A minimal working example is below.

from transformers import AutoModelForSeq2SeqLM
import torch


# model
model = AutoModelForSeq2SeqLM.from_pretrained("t5-small")


# encoder inputs
encoder_input_ids = torch.tensor([
    [5, 6],
    [3, 4]
])
encoder_attention_mask = torch.tensor([
    [1, 1],
    [1, 1]
])

# 1. get encoder outputs
model_kwargs = {
    "attention_mask": encoder_attention_mask
}
inputs_tensor, model_input_name, model_kwargs = model._prepare_model_inputs(
    encoder_input_ids, None, model_kwargs)

# 2. prepare encoder outputs
model_kwargs = model._prepare_encoder_decoder_kwargs_for_generation(
    inputs_tensor, model_kwargs, model_input_name
)

########################################################################################
# scenario 1 - decoder inputs without any padding, simply starting off from start_token
decoder_input_ids_default = torch.tensor([
    [0],
    [0]
])
model_inputs = model.prepare_inputs_for_generation(decoder_input_ids_default,
                                                   **model_kwargs)

outputs = model(
    **model_inputs,
    return_dict=True)
next_token_logits_default = outputs.logits[:, -1, :].clone()

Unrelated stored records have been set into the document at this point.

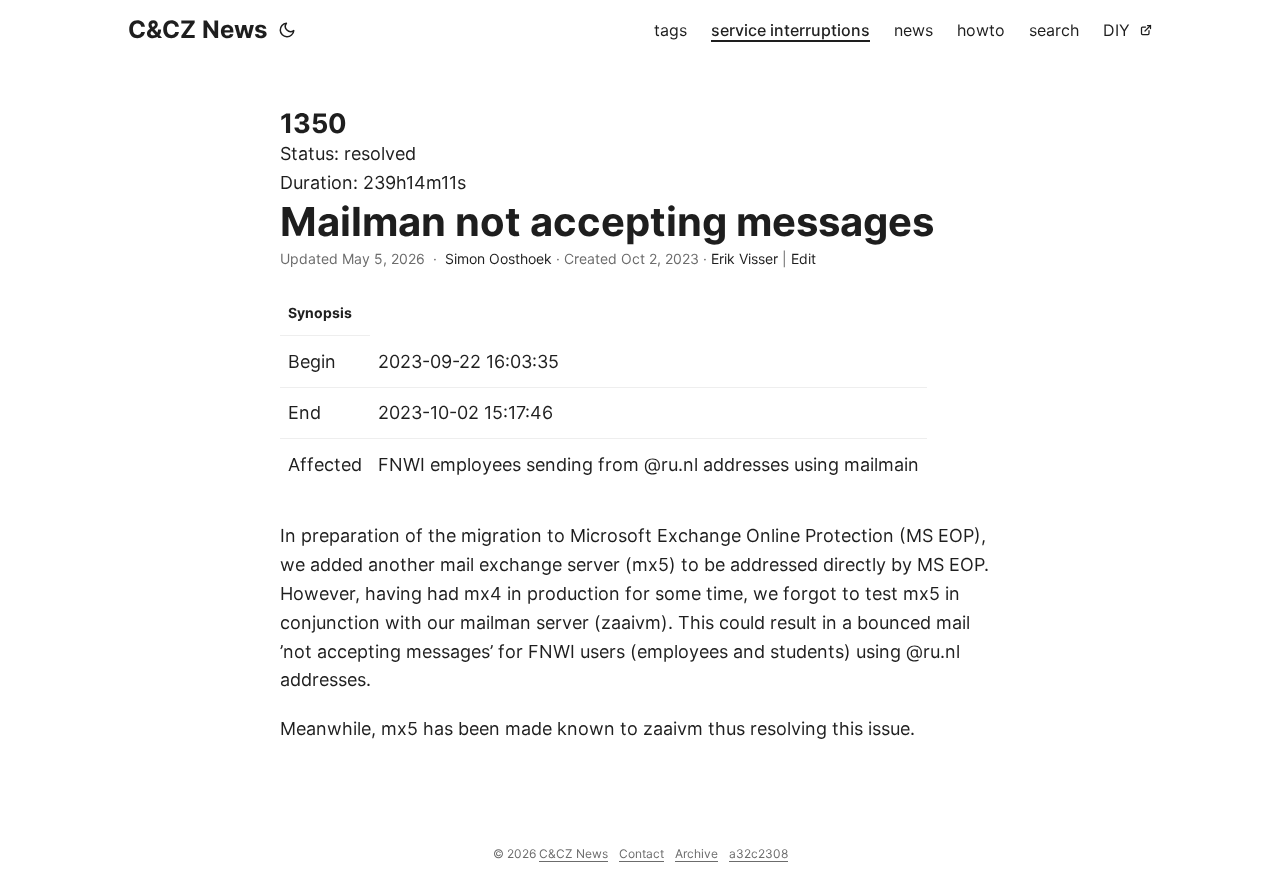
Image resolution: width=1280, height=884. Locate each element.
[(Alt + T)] (287, 30)
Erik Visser (744, 258)
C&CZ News (197, 29)
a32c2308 (758, 853)
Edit (803, 258)
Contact (641, 853)
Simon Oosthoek (498, 258)
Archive (696, 853)
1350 (313, 123)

########################################################################################
# scenario 2 - decoder inputs left padded but decoder attention mask specified
decoder_input_ids_padded = torch.tensor([
    [0, 0],
    [0, 0]
])
model_kwargs["decoder_attention_mask"] = torch.tensor([
    [0, 1],
    [0, 1]
])

model_inputs = model.prepare_inputs_for_generation(decoder_input_ids_padded,
                                                   **model_kwargs)
outputs = model(
    **model_inputs,
    return_dict=True)
next_token_logits_padded = outputs.logits[:, -1, :].clone()

# padded vs non-padded must give same results, but it does not
assert torch.equal(next_token_logits_default, next_token_logits_padded)

I believe this is a bug with encoder-decoder models in Huggingface. If you take a look at this line, the decoder_attention_mask is not returned, so it’s not actually being passed to the model.